Mauritanie : Il faut renforcer la réconciliation rurale
Les changements divers, climatiques ou économiques, qui se succèdent dans le monde obligent les gens à s’adapter selon le mode de vie qui leur permet de vivre le mieux.
Ainsi des paysans quittent quotidiennement leurs villages pour alourdir le rang des déshérités des bidons villes qui se construisent à la rentrée des grandes métropoles devenues les seules boues de sauvetage pour ces derniers. Ceux qui restent dans leurs terres n’échappent pas à ce chamboulement. On trouve des cultivateurs devenus des pasteurs dans certaines régions et l’inverse dans d’autres. De cette conversion forcée nait la majorité des problèmes qui a connu le monde rural et particulièrement dans ce continent africain dont le mode de vie est de plus en plus traditionaliste.

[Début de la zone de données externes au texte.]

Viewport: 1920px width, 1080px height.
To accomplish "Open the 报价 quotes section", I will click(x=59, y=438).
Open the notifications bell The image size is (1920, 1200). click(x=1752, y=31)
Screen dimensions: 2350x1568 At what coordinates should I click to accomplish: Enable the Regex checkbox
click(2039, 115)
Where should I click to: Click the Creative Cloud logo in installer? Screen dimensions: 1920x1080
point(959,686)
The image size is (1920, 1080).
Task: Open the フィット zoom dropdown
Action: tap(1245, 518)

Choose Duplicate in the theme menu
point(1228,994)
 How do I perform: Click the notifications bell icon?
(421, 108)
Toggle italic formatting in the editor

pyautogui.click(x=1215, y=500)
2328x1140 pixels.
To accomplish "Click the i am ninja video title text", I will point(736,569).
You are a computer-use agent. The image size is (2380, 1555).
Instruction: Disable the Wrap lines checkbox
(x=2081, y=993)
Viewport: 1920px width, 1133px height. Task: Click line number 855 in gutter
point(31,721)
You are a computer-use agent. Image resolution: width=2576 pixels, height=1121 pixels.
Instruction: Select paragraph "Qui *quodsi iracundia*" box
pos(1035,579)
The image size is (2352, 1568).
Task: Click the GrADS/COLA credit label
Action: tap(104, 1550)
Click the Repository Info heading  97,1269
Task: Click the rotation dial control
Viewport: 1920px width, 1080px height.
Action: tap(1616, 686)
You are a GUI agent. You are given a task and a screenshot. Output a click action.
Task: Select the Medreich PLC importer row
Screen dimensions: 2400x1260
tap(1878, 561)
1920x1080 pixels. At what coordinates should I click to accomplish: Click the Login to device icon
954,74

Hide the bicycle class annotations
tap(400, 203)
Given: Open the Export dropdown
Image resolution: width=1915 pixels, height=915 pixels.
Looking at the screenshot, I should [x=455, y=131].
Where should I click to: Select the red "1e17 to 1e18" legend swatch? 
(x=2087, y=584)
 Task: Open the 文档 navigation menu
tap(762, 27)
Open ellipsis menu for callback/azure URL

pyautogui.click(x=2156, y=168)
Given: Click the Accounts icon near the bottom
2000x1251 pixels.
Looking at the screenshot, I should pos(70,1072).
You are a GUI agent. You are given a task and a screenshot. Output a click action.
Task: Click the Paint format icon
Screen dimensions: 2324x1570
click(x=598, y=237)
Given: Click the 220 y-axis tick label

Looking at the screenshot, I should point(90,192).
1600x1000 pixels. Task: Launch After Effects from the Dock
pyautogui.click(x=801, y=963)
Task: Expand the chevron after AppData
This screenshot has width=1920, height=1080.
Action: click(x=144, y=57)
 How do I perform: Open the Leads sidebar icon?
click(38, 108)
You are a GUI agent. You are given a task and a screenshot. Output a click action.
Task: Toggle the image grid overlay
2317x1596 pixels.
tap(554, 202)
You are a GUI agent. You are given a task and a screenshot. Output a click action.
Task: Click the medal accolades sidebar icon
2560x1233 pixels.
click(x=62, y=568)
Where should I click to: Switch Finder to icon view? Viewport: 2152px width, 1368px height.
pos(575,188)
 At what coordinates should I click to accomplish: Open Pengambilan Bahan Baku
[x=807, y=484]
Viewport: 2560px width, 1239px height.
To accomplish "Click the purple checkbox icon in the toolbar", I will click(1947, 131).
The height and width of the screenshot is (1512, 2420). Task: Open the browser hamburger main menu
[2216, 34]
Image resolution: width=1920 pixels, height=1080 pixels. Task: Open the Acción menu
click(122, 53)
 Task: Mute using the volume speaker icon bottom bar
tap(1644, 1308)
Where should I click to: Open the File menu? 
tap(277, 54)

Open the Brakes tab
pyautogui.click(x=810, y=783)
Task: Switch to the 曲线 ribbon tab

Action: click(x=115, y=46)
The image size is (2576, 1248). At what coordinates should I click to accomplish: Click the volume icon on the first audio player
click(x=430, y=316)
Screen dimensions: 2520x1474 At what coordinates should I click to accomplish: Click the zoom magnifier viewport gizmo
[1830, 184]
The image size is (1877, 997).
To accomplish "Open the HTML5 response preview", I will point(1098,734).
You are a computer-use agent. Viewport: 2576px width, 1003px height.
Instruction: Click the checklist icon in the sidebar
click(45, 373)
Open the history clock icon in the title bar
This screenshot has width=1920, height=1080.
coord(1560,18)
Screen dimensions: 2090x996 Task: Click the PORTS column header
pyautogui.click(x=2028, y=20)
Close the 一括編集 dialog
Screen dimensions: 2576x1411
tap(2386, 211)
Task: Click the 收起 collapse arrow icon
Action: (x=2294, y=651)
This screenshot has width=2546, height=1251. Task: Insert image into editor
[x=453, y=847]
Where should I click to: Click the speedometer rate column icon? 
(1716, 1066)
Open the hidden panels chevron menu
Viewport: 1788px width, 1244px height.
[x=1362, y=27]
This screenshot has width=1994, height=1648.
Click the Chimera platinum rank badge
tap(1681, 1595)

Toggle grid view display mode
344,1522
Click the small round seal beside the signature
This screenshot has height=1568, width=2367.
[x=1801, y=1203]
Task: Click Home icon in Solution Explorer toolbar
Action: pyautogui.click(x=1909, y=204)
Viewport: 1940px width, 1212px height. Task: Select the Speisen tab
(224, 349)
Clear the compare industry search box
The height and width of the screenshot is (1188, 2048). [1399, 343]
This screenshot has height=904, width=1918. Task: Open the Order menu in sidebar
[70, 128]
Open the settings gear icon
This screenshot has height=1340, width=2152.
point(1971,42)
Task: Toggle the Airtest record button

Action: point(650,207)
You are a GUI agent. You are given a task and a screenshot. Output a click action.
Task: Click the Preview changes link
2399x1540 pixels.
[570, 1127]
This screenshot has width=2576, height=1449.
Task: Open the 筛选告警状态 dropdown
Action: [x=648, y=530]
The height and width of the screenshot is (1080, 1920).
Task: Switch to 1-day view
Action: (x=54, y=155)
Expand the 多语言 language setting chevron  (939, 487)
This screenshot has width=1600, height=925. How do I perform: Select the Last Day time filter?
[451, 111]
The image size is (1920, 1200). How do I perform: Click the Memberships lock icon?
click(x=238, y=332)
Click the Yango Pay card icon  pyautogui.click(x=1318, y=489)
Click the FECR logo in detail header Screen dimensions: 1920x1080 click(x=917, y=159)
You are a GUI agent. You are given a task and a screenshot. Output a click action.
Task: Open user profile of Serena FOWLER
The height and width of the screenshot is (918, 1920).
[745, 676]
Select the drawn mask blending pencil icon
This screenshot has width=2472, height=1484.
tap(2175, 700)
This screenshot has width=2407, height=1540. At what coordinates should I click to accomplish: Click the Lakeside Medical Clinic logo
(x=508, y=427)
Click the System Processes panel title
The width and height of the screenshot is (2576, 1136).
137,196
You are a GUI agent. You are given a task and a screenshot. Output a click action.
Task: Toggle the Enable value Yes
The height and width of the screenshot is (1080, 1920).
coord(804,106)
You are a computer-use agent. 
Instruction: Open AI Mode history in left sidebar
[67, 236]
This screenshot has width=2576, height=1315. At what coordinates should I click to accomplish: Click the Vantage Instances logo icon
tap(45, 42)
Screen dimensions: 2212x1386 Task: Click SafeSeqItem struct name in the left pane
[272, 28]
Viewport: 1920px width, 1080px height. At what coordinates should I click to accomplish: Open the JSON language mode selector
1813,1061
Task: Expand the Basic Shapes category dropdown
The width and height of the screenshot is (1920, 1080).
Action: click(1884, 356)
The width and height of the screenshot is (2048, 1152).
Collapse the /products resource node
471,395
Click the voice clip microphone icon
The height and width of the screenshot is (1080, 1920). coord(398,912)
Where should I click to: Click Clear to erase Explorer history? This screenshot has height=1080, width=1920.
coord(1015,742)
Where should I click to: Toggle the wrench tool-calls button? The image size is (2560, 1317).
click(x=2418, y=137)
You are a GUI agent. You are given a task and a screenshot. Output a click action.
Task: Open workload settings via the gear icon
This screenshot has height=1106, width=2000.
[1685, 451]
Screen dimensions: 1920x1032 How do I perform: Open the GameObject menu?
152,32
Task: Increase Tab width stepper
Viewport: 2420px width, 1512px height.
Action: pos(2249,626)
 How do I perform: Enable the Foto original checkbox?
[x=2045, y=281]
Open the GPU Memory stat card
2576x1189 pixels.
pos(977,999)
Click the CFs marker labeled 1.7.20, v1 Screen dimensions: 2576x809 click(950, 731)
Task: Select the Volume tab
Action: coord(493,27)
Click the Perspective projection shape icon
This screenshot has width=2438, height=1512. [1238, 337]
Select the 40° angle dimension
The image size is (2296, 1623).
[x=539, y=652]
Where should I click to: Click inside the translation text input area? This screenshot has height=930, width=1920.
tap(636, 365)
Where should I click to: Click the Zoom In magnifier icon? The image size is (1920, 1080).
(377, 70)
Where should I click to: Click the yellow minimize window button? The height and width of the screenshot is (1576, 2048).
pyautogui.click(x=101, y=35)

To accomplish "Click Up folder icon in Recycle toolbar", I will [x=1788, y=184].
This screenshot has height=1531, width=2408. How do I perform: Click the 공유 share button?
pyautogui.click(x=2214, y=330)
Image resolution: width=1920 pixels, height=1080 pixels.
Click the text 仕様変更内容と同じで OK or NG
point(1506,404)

Le conflit le plus meurtrier que connait la région actuellement, le conflit du Darfour, n’est qu’un triste exemple de se basculement de monde de vie. En effet, après la grande sécheresse que le Soudan a connu dans les années 70, à l’instar de la majorité des régions sub-sahariennes dont le Darfour fait partie contrairement au reste du territoire soudanais, les pasteurs qui ont perdu leurs bétails se sont fixés dans des terres qui ne leurs appartenaient pas forcement et ils ont commencé à cultiver celles-ci. Ce qui n’était pas du gout des cultivateurs qui se considèrent comme les véritables propriétaires de ces terres. Le conflit a donc commencé. La fosse forme actuelle du conflit, raciale ou religieuse, est due à une succession des manipulations des divers gouvernements qui se sont succédés, depuis, au Khartoum.
En Mauritanie, le gouvernement doit se montrer extrêmement vigilant à cette source des conflits dans les régions rurales du pays. Surtout avec le futur retour des déportés mauritaniens du Sénégal. Ces déportés dont une partie est encline au mode de vie pastorale et l’autre à l’agriculture. En effet, ces derniers vont, légitimement, revendiquer les terres qu’ils avaient avant de quitter le pays et qui sont occupées depuis par d’autres mauritaniens. Voila le plus grand problème que la Mauritanie doit surmonter après le retour de ces citoyens mauritaniens chez eux. Une interprétation raciale ou culturelle, d’un éventuel conflit de cette nature en Mauritanie, serait complètement fallacieuse.
Bref, la civilisation mondiale s’est faite par une cohabitation entre ce deux mondes antinomiques dans leurs apparences et complémentaires dans le fond. Mais la Barbarie aussi, la seule différence notoire entre les Hutu et les Tutsi c’est que les premiers sont cultivateurs et les seconds pasteurs.